Grace Melzia Bumbry nasceu em 4 de janeiro de 1937, em St. Louis, a caçula de três filhos de Benjamin Bumbry, um carregador ferroviário, e Melzia Bumbry, uma professora.
Um prodígio musical quando jovem, ela aprimorou suas habilidades no coro da St. Louis Union Memorial Church e tocando Chopin ao piano em chás femininos. Aos 16 anos, ela assistiu a uma apresentação da Sra. Anderson, que se tornaria uma mentora, e se inspirou para participar de um concurso de canto em uma estação de rádio local. Ela levou o prêmio principal, que incluía uma fiança de guerra de $ 1.000 e uma bolsa de estudos para o St. Louis Institute of Music. Ela, no entanto, foi negada a admissão por causa de sua raça.
“A realidade foi dolorosa”, disse Bumbry em entrevista ao The Boston Globe. “Mas quando aconteceu, eu também pensei, eu sou o vencedor. Nada pode mudar isso. Meu talento é superior.”
Constrangidos, os organizadores do concurso de rádio conseguiram que ela aparecesse no “Caçadores de Talentos”, um programa nacional de rádio e televisão apresentado por Arthur Godfrey. Depois de ouvir sua performance de partir o coração de “O Don Fatale”, de “Don Carlo” de Verdi, o avuncular Sr. Godfrey informou ao público: “O nome dela será um dos nomes mais famosos da música um dia”.
A exposição ajudou a colocá-la no caminho para a Boston University e, mais tarde, a Northwestern University, onde ela caiu sob a tutela da luminar da ópera alemã Lotte Lehmann, que se tornou outra mentora valiosa quando Bumbry se mudou para sua estreia em Paris.

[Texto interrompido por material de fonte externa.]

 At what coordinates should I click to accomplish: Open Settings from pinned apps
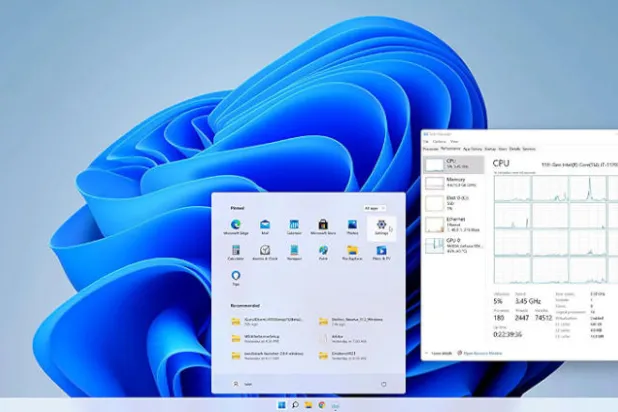pyautogui.click(x=381, y=226)
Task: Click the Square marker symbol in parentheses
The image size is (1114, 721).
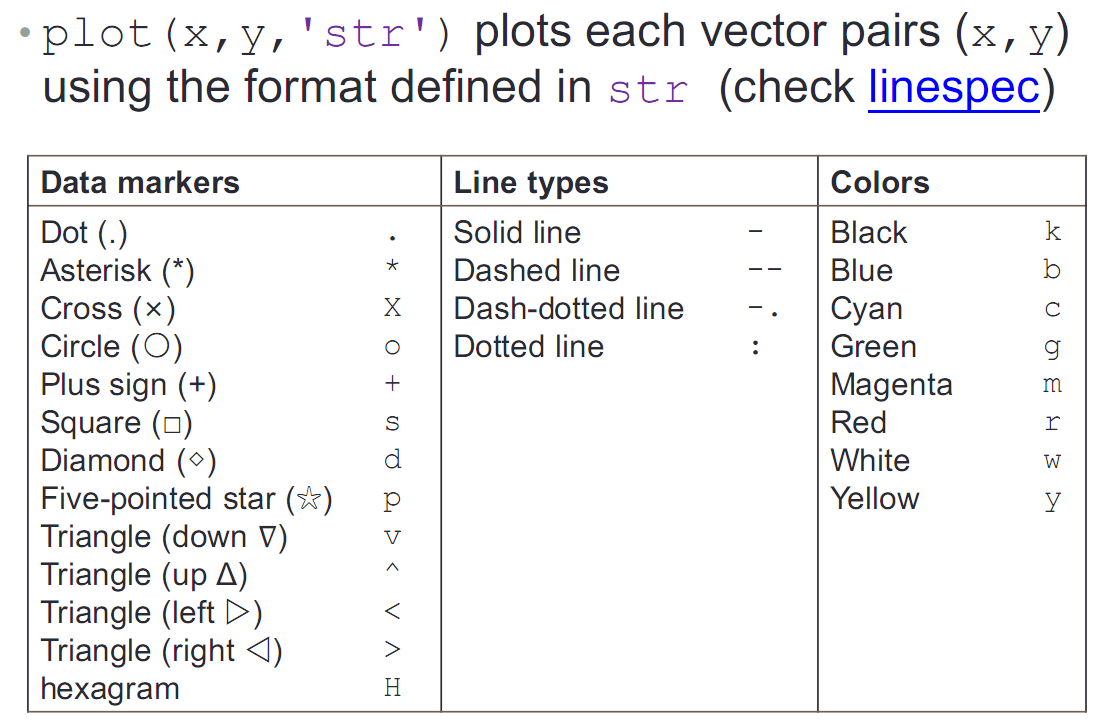Action: [x=172, y=424]
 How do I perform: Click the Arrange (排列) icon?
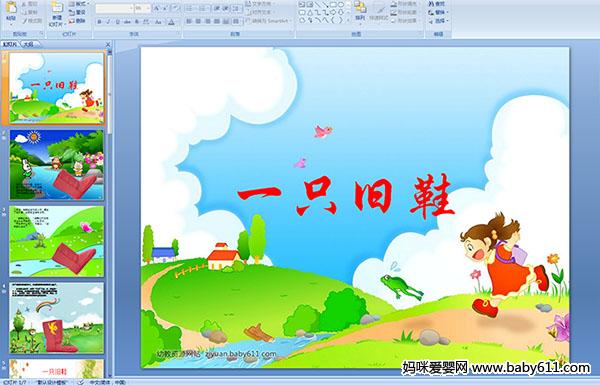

Como sua estrela continuou a crescer ao longo dos anos, a Sra. Bumbry nunca teve medo de ocupar o papel de prima donna fora do palco, assim como dentro, vestindo-se em Yves Saint Laurent e Oscar de la Renta e andando em uma Lamborghini.

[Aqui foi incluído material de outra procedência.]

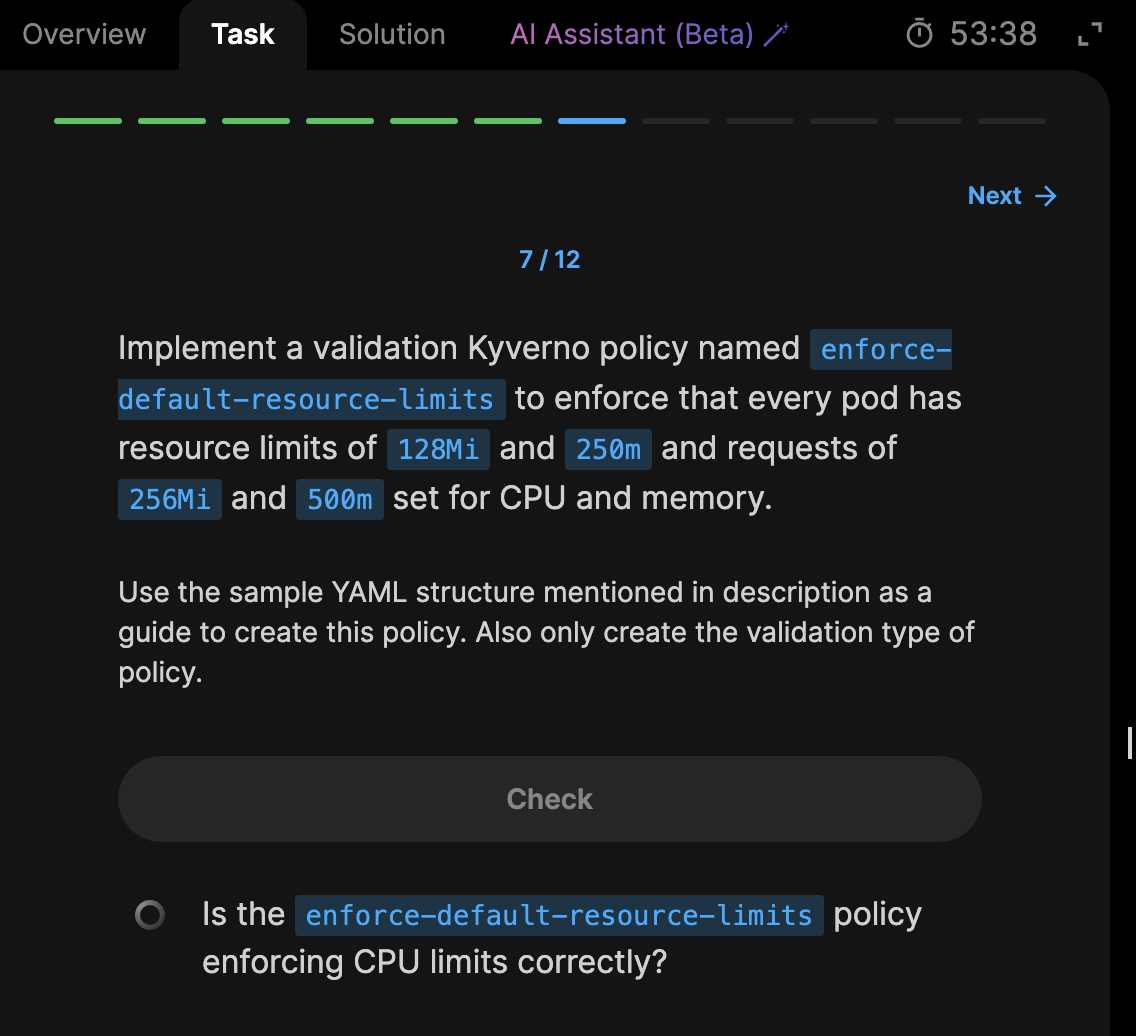Click the 128Mi code chip
This screenshot has height=1036, width=1136.
[x=438, y=449]
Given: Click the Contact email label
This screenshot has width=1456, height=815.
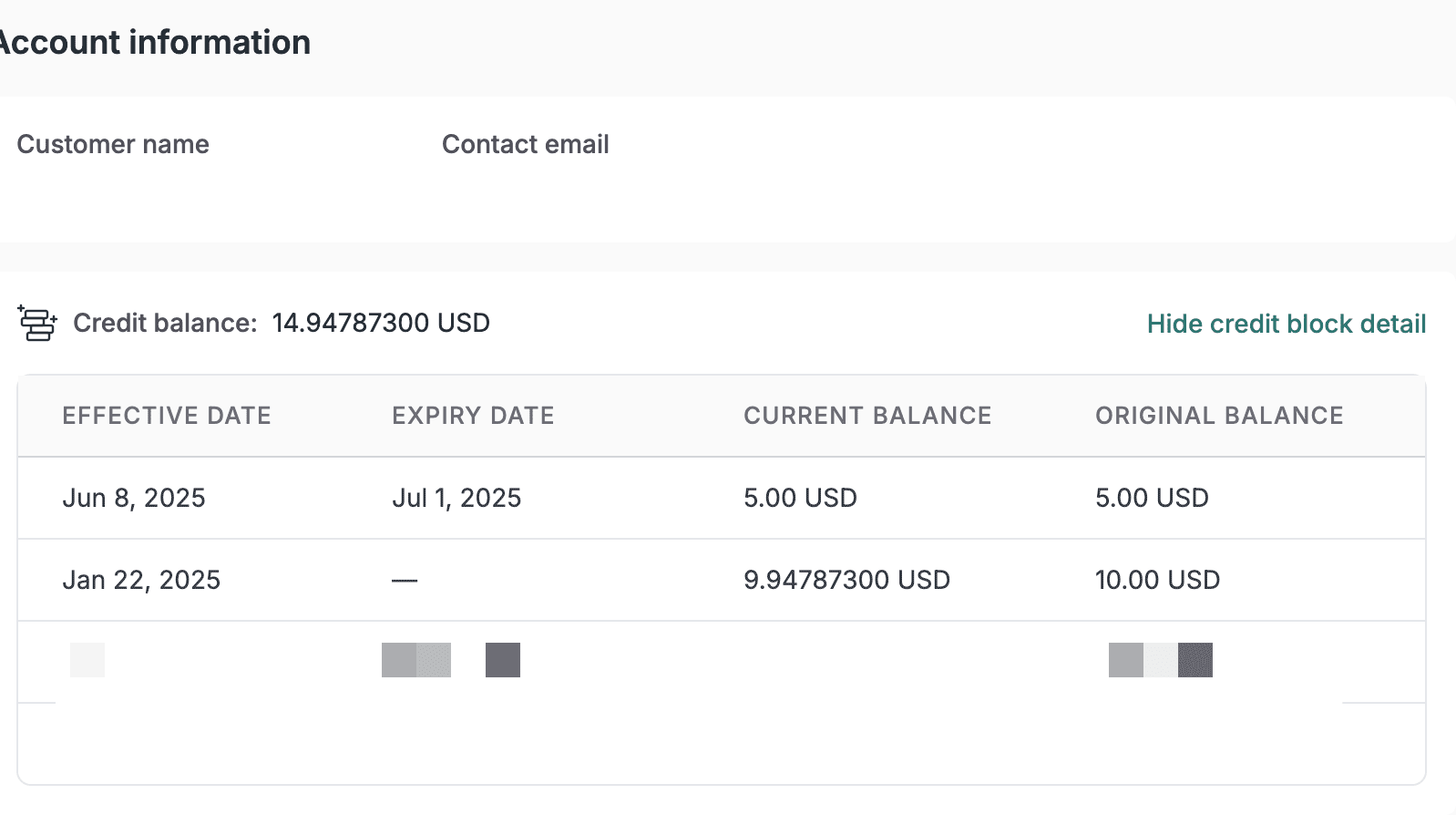Looking at the screenshot, I should [525, 144].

Depois de se casar com o tenor Erwin Jaeckel em 1963, ela se estabeleceu em uma villa em Lugano, na Suíça. O casal se divorciou em 1972. A Sra. Bumbry não deixou sobreviventes imediatos.

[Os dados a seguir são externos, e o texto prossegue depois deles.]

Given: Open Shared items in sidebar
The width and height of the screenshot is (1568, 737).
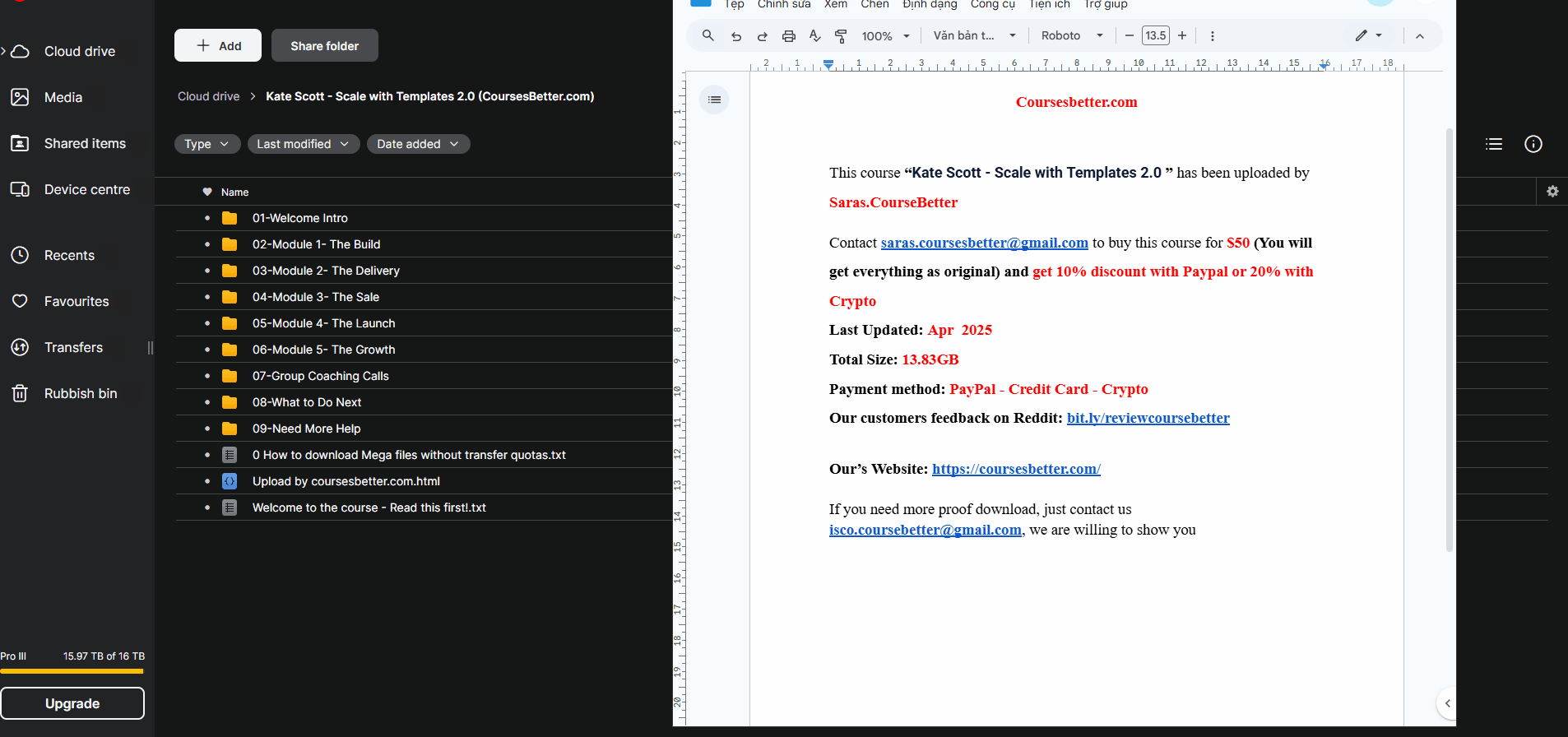Looking at the screenshot, I should click(85, 143).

Além de suas prodigiosas habilidades vocais, a Sra. Bumbry trouxe uma famosa sensualidade para seus papéis, uma reputação que ela usou bem para uma apresentação de “Salome” em 1970 na Royal Opera House em Londres.
Ela vazou para a imprensa que, para a atrevida “Dança dos Sete Véus”, ela tiraria todos os sete véus, até suas “jóias e perfume”, como ela disse – embora as joias, no fim das contas, fossem suficientes. o suficiente para servir como um “biquíni modesto”, como observou o The New York Times.
Pouco importava. “Na história de Covent Garden”, disse Bumbry em uma entrevista de 1985 para a revista People, “eles nunca venderam tantos binóculos.”